Latihan 1:
Menurut teks tentang rumah masyarakat Gorontalo, berapa jumlah tiang dasar (potu) pada rumah golongan raja?
Latihan 2:
Sebutkan semua martabat (tingkatan nafsu pada manusia) yang dilambangkan oleh angka 7 dalam teks tentang rumah masyarakat Gorontalo.
Latihan 3:
Lanjutkan teks tentang rumah masyarakat Gorontalo mulai dari kalimat terakhirnya.

Teks Pilihan:
::::::

Rumah masyarakat gorontalo berbentuk panggung yang merupakan analogi dari bentuk tubuh manusia yang terdiri dari kaki, badan dan kepala berupa kolong/tiang badan rumah dan atap. Terdapat keseragaman pada proporsi rumah hal ini disebabkan filosofi yang tekait dengan ukuran rumah baik secara vertikal maupun secara horisantal. Untuk mengukur ketinggian, panjang dan lebar rumah dengan menggunakan depa, dengan aturan 1 depa dikurangi 1 jengkal hasil pengurangan dibagi 8. Angka 8 memberi makna keadaan yang selalu terjadi pada diri manusia, yakni : rahmat, celaka, beruntung, kerugian, beranak, kematian, umur dan hangus. Jika angka tersebut berakhir pada yang tidak baik maka harus ditambah atau dikurangi satu. Jenis tiang dibedakan atas:
1. Tiang utama (wolihi) pada denah bangunan diberi kode A (lihat pada tabel di atas). Sebanyak 2 buah ditancap di atas tanah langsung ke rangka atap. Tiang ini sebagai perlambang janji atau ikrar persatuan dan kesatuan yang kekal abadi antara dua bersaudara 14 Gorontalo-Limboto (janji lou dulowo mohutato-Hulontalo-Limutu) pada tahun 1664. Selain itu angka 2 melambangkan delito (pola) adat dan syariat sebagai falsafah hidup masyarakat yang harus dipegang teguh baik dalam pemerintahan maupun dalam kehidupan sehari-hari.
2. Tiang depan sebanyak 6 buah diberi kode B lihat tabel 1 (formasi dan jumlah tiang), mempunyai makna 6 sifat utama atau ciri masyarakat lou dulowo limo lopahalaa yaitu:sifat tinepo-tenggang rasa, sifat tombulao-hormat, sifat tombulu-bakti kepada penguasa, sifat wuudu-sesuai kewajaran, sifat adati-patuh kepada peraturan, sifat butoo-taat pada keputusan hakim.
3. Tiang dasar (potu) khusus untuk golongan raja, jumlah tiang 32 sebagai perlambang 32 penjuru mataangin. Bentuk tiang pada bagian depan/serambi yang berbentuk persegi, ada yang 4, 6 atau 8 menunjukkan jumlah budak masing-masing raja. Bentuk ini kemudian menjadi tradisi yang diikuti secara turun temurun sekalipun bukan pada rumah bangsawan. Jadi tidak lagi mengandung makna tertentu tetapi hanya sekedar estetika. Jumlah anak tangga terdiri dari 5 sampai dengan 7. Angka lima melambangkan rukun islam serta 5 prinsip hidup masyarakat gorontalo, yaitu: Bangusa talalo, Lipu poduluwalo, Batanga pomaya, Upango potombulu, Nyawa podungalo, artinya keturunan dijaga, negeri dibela, diri diabdikan, harta diwakafkan atau dikorbankan, nyawa taruhannya. Angka 7 bermakna 7 martabat (tingkatan nafsu pada manusia) yakni amarah, lauwamah, mulhimah, muthmainnah, rathiah, mardhiah, dan kamilan.

::::::

Cuplikan Data:
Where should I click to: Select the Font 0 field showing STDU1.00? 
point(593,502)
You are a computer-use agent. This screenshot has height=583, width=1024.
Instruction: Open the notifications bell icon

::::::

Hasil 1:
Jumlahnya 32 tiang.

Hasil 2:
amarah, lauwamah, mulhimah, muthmainnah, rathiah, mardhiah, kamilan

Hasil 3:
4. Atap dua susun pada melambangkan adat dan syariat. Pada bagian puncak atap awalnya terdapat Talapua yaitu dua batang kayu yang dipasang bersilang pada puncak atap menurut kepercayaan masyarakat gorontalo sebagai penangkal roh jahat (sekarang sudah tidak ditemukan lagi). Tange lo bu’ulu yang digantung pada dinding bagian depan rumah di samping pintu masuk melambangkan kesejahteraan masyarakat gorontalo.
Pola ruang yang berbentuk segi empat pertanda empat kekuatan alam yakni air, api, angin, dan tanah. Tidak ada aturan untuk penataan ruang kecuali pada saat awal mula pembangunan rumah tidak diperkenankan membuat kamar lebih dari 3. Penambahan kamar 15 dilakukan belakangan setelah rumah itu dihuni. Ini terkait dengan kepercayaan masyarakat gorontalo tentang 3 tahapan keadaban manusia yakni bermula dari tidak ada, ada dan berakhir dengan tiada (alam rahim, alam dunia, dan alam akhirat).
Terkait dengan letak kamar yang diletakkan berjejer kebelakang atau posisi bersilang sebaiknya posisi kamar tidur utama berada pada sisi kanan pada saat keluar dari rumah. Dengan harapan bahwa apabila si empunya rumah jika turun/keluar rumah tetap ingat untuk pulang, dan sebaiknya arah kamar melihat arah aliran sungai yakni apabila sungai mengalir dari utara ke selatan sebaiknya kamar dibuat menghadap ke utara dengan harapan dapat menampung rejeki yang mengalir seperti derasnya aliran air sungai mengalir.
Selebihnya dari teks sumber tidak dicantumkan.